A history of a sudden gush of fluid is suggestive, but not convincing evidence of ruptured membranes. Sudden, involuntary loss of urine is a common event in late pregnancy.

Usually, ruptured membranes are confirmed by a continuing, steady leakage of amniotic fluid, pooling of clear, Nitrazine positive fluid in the vagina on speculum exam. Vaginal secretions are normally slightly acid, turning Nitrazine paper yellow. Amniotic fluid, in contrast, is a weak base, and will turn the Nitrazine paper a dark blue.

Dried amniotic fluid forms crystals (ferning) on a microscope slide. Vaginal secretions do not.


Blood Count



Following admission, the hemoglobin or hematocrit may be useful.

Women with significant anemia are more likely to have problems sustaining adequate uterine perfusion during labor. They also have less tolerance for hemorrhage than those with normal blood counts.

Women with no prenatal care should, in addition, have a blood type, Rh factor, and atypical antibody screen performed.

Other tests may be indicated, based on individual history.


Fetal Orientation



By abdominal and pelvic examination, determine the orientation of the fetus.

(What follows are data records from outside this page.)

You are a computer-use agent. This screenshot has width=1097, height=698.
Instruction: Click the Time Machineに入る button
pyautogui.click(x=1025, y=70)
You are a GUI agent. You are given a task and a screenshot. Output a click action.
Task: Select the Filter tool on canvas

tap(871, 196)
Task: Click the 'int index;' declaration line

There are basically 3 alternatives:



  • Cephalic (head first, or vertex)

  • Breech (butt or feet coming first)

  • Transverse lie (side-to-side orientation, with the fetal head on one side and the butt on the other)

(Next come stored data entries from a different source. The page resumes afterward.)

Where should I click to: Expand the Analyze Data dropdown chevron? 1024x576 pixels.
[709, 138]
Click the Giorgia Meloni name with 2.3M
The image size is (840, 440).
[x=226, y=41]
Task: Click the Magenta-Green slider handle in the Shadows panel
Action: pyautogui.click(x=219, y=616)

Most of the time, the fetus will be head first (vertex).

The easiest way for a relatively inexperienced examiner to determine this presentation is by pelvic exam. The fetal head is hard and bony, while the fetal butt is soft everywhere except right over the fetal pelvic bones.

When the baby is presenting butt first, the presenting part is very soft, but with hard areas within it (sacrum and ischial tuberosities).

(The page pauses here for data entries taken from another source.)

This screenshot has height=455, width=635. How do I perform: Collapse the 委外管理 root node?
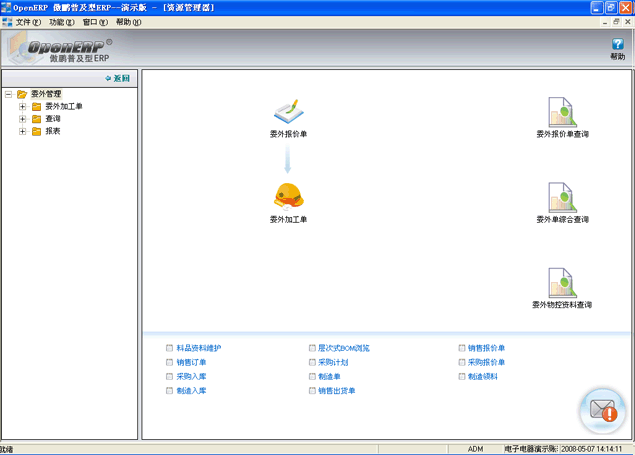pyautogui.click(x=8, y=94)
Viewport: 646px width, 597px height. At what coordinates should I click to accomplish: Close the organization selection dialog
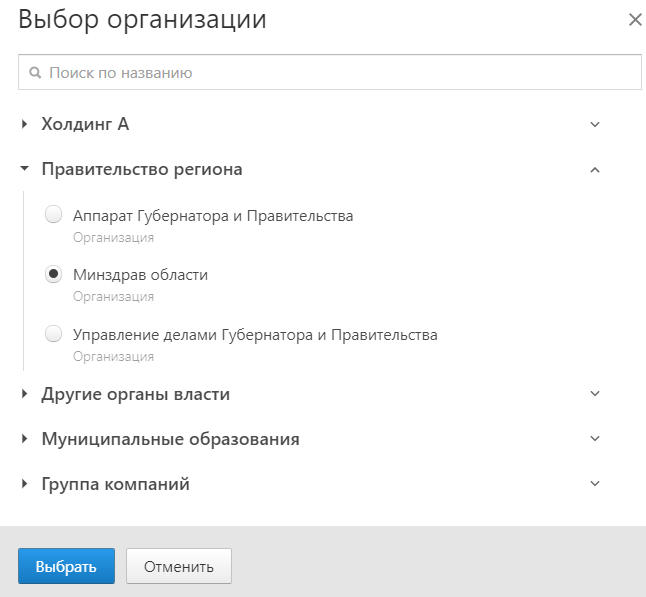point(635,19)
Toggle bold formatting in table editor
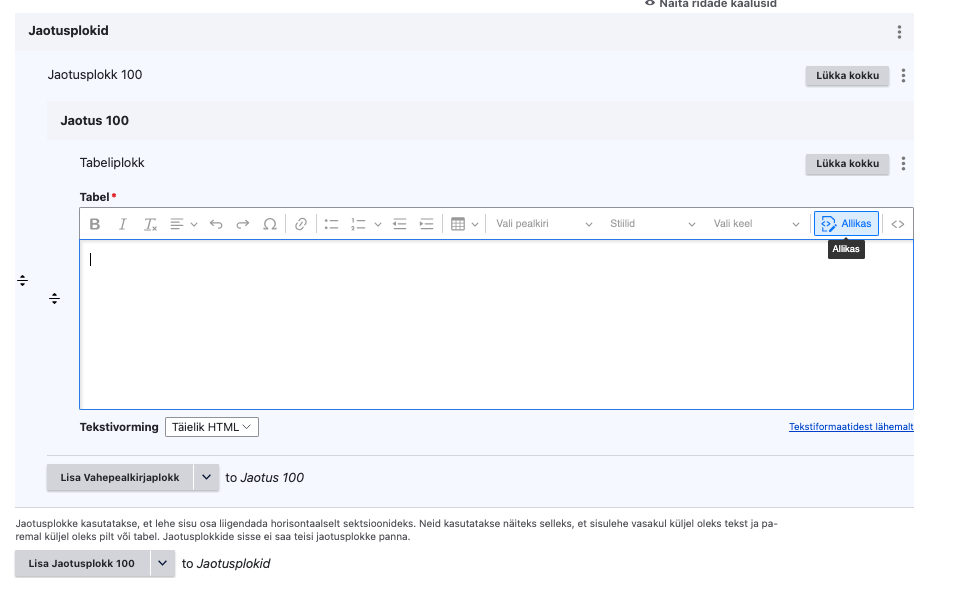 [95, 224]
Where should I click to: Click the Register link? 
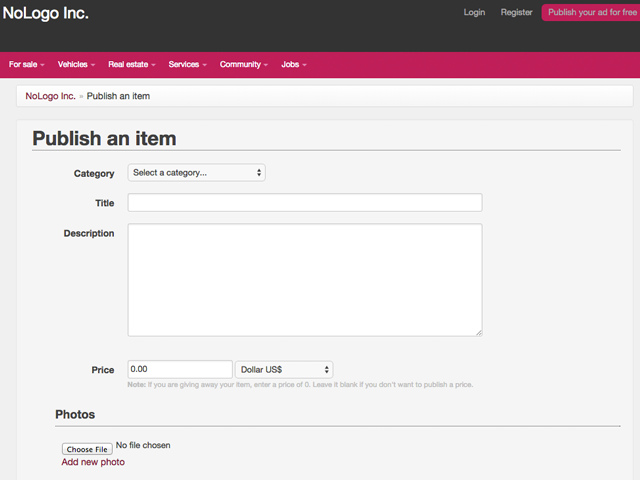pyautogui.click(x=516, y=12)
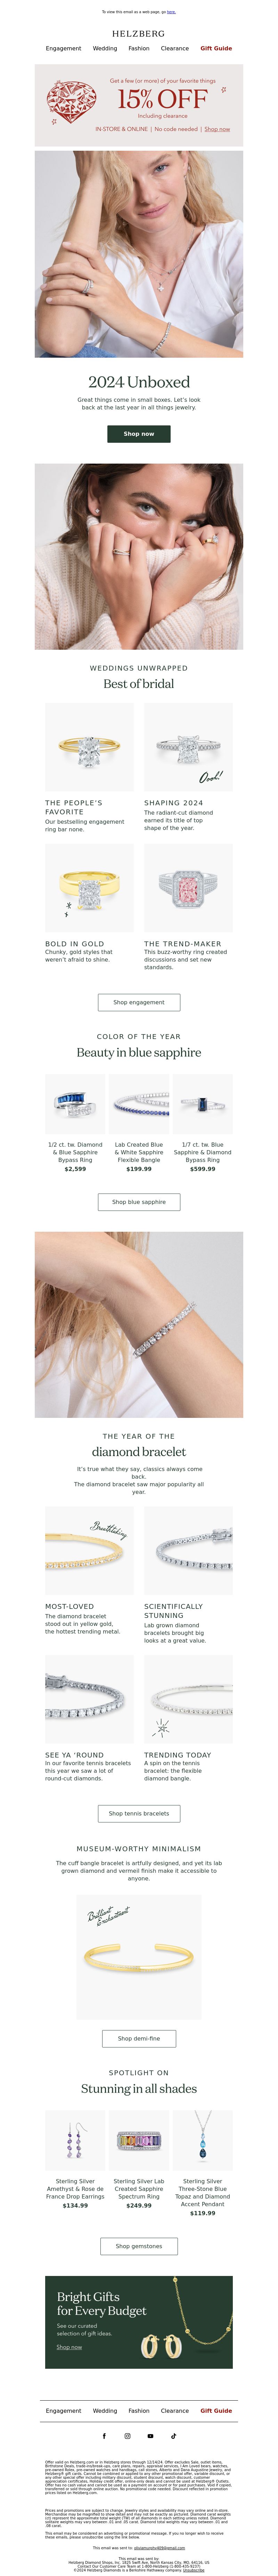Click Shop now in Bright Gifts banner
The width and height of the screenshot is (278, 2576).
[x=69, y=2347]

If one or both feet are presenting first, you will feel them.

If you don't feel any presenting part (head or butt) on pelvic exam, there is a good chance the baby is in transverse lie (or oblique lie). Then things get a little more complicated.

Transverse lie or oblique lie can be suspected if the fundal height measurement is less than expected and if on abdominal exam, the basic orientation of the fetus is side-to-side.

More experienced examiners can tell much from an abdominal exam.

Making a "V" with their thumb and index finger and pressing down just above the pubic bone,  they can usually feel the hard fetal head at the pelvic inlet.


Leopold's Maneuvers




1. Using two hands and compressing the maternal abdomen, a sense of fetal direction is obtained (vertical or transverse).




2. The sides of the uterus are palpated to determine the position of the fetal back and small parts.




3. The presenting part (head or butt) is palpated above the symphysis and degree of engagement determined




4. The fetal occipital prominence is determined.



Evaluation of the Maternal Pelvis



This is frequently performed prenatally, but can also be done at the initial evaluation of a patient in labor.